I wrote about Brian taking the test in an article and in a subsequent book, Soul of a Chef, and we became friends. In the meantime, soon after he returned home from the test, he was asked by Schoolcraft College, in Livonia, Michigan, outside Detroit and not far from his Five Lakes Grill, to become a chef-instructor in, coincidentally, charcuterie.

It’s in the nature of the chef to accept with cheerful willingness a workload that is completely impossible. It’s a matter of pride and a personal challenge, even, taking on a third job when two full-time jobs are really already just a little too much. And a chef does this not wincingly or with a sigh, but rather with a breezy immediate response: sure.

Brian’s days began at 5:30. He taught and lectured on butchery in the morning, “demo-ing” whole pigs and lambs, taking primal cuts of beef down to the subprimals of shoulder, shank, strip loin, tenderloin, blade, flank. He taught charcuterie in the afternoon. Then school let out around three, at which time he would cruise a half hour to Five Lakes Grill, where as owner he still worked the line. He might have to leave the line briefly when one or another of his five kids had a soccer game—as coach, he had to be there—or to interrogate his teenaged daughter’s suitors, but the majority of his waking hours were spent making, serving, or teaching food and cooking.
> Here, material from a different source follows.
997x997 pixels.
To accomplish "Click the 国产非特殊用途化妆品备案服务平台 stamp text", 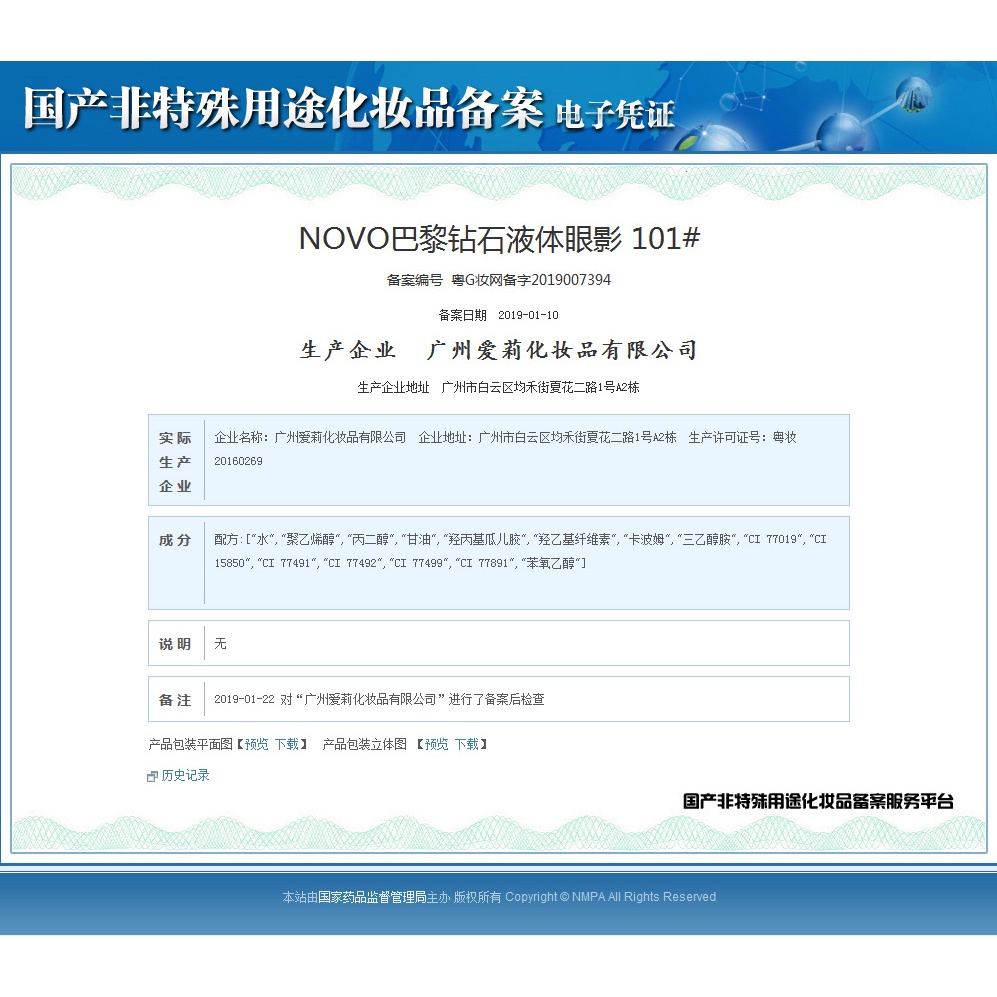I will (818, 801).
By the time a critic from The Atlantic Monthly showed up to review his restaurant, Brian had been preparing charcuterie for two decades and teaching the art and craft of it for several years. So it’s not surprising that while his restaurant offers an array of contemporary American regional cuisine, it was the pork, duck, and pâté that Corby Kummer singled out:

The pork and the duck were the best I’ve had in years—anywhere, even in southwestern France, where every house is a farm and every farm fattens a few ducks. Specifically, Polcyn’s forte is charcuterie. . . . Every day a different pâté or terrine is offered, and the peppery duck pâté I tasted was a tour de force. Each component— the firm little chunks of duck leg, the pistachios, a soft pink-and-red forcemeat of pork and duck—had distinct texture and flavor; the aftertaste was clear and pleasant, with none of the muddy residue most pâtés leave.
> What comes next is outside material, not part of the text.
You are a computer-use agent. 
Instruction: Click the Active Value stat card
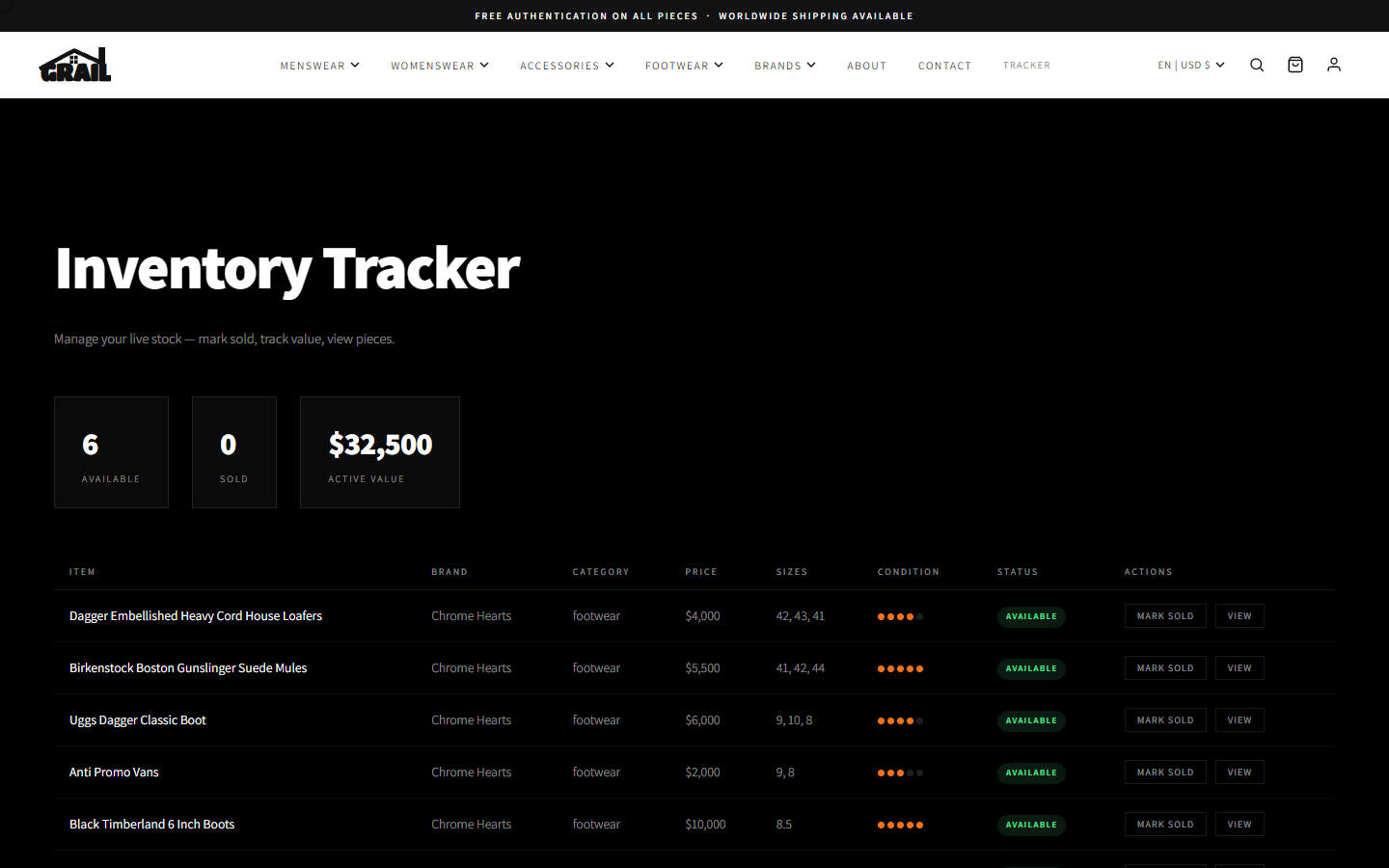tap(379, 452)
Brian is an exuberant chef, devoted family man, and articulate teacher, but, most important, he loves everything he does and, in the culinary realm, he especially loves charcuterie. We’d remained in touch, and when I called him to say I wanted to write a book about this subject that I too love, he happily said, “You bet.”

Brian, a native of Michigan, born to a Polish father and Mexican mother, has a lively manner and a teaching style that wouldn’t be out of place on the comedy circuit. (“This weekend at the restaurant,” Brian will tell his students to begin the day’s lecture, “I smoked some duck breast. Excellent flavor, but really hard to keep lit.”) He grows so excited when speaking about food and cooking he bounces as he talks.

“My Polish grandma, my father’s mother, made kielbasa every Christmas and Easter,” Brian told me when we sat down to talk about the book. “Then my mom took over the job. Looking back on it, it was always good food, everything made from scratch. We didn’t have any money, so everything was used and used well. Kielbasa was the holiday ritual. We’d grind the meat and season it. The next day we’d stuff it, tie it into big rings, hang the rings over a broom handle on chairs, put the dog out, and set the kielbasa in front of the fire overnight.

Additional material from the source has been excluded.